- _TASK OBJECTIVE_
Show every line of the data that includes the word "computer".

- _LISTED ENTRIES_
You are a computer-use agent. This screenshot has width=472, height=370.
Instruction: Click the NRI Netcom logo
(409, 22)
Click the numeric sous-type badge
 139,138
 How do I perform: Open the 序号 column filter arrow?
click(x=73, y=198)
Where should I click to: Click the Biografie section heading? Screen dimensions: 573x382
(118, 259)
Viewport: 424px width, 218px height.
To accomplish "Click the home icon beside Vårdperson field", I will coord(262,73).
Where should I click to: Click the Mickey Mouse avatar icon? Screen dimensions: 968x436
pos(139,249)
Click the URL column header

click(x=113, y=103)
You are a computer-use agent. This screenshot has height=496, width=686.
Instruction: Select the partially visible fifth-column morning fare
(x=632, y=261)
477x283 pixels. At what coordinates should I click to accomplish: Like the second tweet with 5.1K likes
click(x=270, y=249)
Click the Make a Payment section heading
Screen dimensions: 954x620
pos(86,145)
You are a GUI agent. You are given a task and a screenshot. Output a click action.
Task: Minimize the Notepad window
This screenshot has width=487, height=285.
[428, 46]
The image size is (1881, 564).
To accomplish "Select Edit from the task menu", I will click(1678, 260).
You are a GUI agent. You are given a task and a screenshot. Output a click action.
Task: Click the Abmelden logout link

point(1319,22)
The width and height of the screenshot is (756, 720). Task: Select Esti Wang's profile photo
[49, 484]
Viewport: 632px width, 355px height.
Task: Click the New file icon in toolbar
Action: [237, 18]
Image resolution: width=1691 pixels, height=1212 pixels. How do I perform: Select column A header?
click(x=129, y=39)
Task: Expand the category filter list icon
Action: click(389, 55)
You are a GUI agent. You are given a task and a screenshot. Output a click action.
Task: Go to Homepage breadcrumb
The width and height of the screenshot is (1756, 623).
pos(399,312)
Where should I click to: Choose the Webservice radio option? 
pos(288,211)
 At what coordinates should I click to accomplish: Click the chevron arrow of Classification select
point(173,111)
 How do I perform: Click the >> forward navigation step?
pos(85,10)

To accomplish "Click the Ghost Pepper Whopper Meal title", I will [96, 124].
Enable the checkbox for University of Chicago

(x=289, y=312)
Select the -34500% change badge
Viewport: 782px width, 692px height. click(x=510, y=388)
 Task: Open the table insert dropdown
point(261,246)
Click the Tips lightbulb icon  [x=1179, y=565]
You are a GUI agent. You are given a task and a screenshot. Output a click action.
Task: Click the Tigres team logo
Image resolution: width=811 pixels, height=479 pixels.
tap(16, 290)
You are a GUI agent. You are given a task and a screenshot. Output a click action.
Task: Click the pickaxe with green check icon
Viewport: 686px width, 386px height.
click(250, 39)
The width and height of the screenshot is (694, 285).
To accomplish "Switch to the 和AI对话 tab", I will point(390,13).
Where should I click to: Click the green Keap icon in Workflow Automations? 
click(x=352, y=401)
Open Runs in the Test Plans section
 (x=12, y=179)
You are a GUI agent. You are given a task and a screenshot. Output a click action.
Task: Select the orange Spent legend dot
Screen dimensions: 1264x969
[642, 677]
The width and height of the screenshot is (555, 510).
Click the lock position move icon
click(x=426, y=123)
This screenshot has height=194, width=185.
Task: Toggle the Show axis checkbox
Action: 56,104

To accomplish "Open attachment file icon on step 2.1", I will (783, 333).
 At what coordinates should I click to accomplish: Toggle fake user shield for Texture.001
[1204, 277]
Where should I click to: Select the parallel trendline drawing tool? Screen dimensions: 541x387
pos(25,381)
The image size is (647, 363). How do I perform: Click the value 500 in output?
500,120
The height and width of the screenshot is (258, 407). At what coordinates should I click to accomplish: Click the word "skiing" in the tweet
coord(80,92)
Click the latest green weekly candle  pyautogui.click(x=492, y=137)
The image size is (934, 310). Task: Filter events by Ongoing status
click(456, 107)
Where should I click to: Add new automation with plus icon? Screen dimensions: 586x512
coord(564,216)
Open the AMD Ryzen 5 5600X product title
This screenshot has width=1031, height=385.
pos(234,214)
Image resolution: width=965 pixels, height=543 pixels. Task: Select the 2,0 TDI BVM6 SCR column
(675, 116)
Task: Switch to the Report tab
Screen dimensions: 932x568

- _RESPONSE TO THE EXERCISE_
You are a computer-use agent. This screenshot has width=472, height=370.
You are a computer-use agent. This screenshot has height=496, width=686.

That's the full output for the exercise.